[9]
Krustev felt a little duped because instead of watching the boat arrive, instead of seeing the island dust off its dress uniform to meet the new arrivals, he had to go down to the car and get ready to leave. But he left the kids up on deck to watch the palace of the Grand Master rise above the dappled coast, stern and supercilious, and at least that was some consolation, as if some part of him would stay there, too, watching. Without noticing it and without meaning to, he had already slipped into their net of key words and tacit agreements, and he was forced to admit that this made him feel good. When he stopped on that Rhodope road and picked them up, he had simply wanted company, people to chat with, to distract him, and to have some immediate goal, in order to drive them to it. But from then on everything had developed so quickly and simply, and the mutual discomfort they had felt, he with them and they with him, was actually more helpful than not, for example on the beach on Thasos he had tried to look aside so as not to stare at Sirma’s brazenly displayed breasts, this had, in fact, brought him closer to them, some quiet thread of shame gleamed in the sunlight for an instant, weaving yet another tie between them. Alone in his car, in the garage, winded from the gas fumes, Krustev told himself that whatever the three teenagers’ secret was, he didn’t want to know it, he wasn’t enticed by the possibility of muscling his way between them, of digging through the strange space enclosed by their triangle, and he was thankful that they returned the gesture, not asking him why he had taken off on his own and what had happened, and if they had guessed, they didn’t pursue their conjectures with the doggedness of a blind hunter, something he remembered so well from his own youth, back then he had probed every patch of earth, digging down to reach a spring, and once he had drunk from the precious water, he lost interest, just as when he had played his solo and had to return to the familiar and steady rhythm of the song and somehow hold out until the end of it.
Rhodes didn’t seem to have changed since he had been there with Irina and Elena; while driving along the narrow, cobblestone streets of the old town, once again astonished that they were open to cars, Krustev tried to remember when exactly it had been, maybe seven years ago, or eight, yes, because Elena had certainly been, say, twelve, a girl, in whose body a woman’s figure was hesitantly emerging and this woman who was furtively sneaking into her confused her reactions, imperceptibly casting her shadows, doing with his daughter as she wished.

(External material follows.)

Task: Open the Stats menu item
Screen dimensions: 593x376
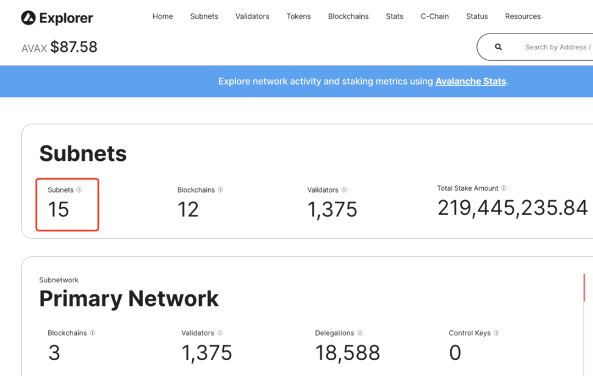Action: (x=395, y=16)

If it had been possible to be jealous of his daughter’s relationship with her own self, perhaps that was what he had felt during that vacation, especially one day on the beach, when he emerged from the sea, heading towards their umbrella and she didn’t look at him at all, she had turned her head the other direction, and he turned, following her gaze, and his eyes collided with the muscular body of the lifeguard, and this staggered him more than if he had caught his own wife ogling the lifeguard with the little gold cross on his chest, and that was also the first vacation when he didn’t feel like sleeping with Irina, even though they had rented a suite at the hotel and Elena slept in a separate room, they simply fell asleep every night and neither one of them was particularly struck by this lack of desire, there was something here to fill the gaping empty space with, ice cream and cocktails, and walks through the old town, and coarse brown sand, as if for construction, you could fill bags with sand and easily soar through the air knowing you had something to unload if you started plunging downward.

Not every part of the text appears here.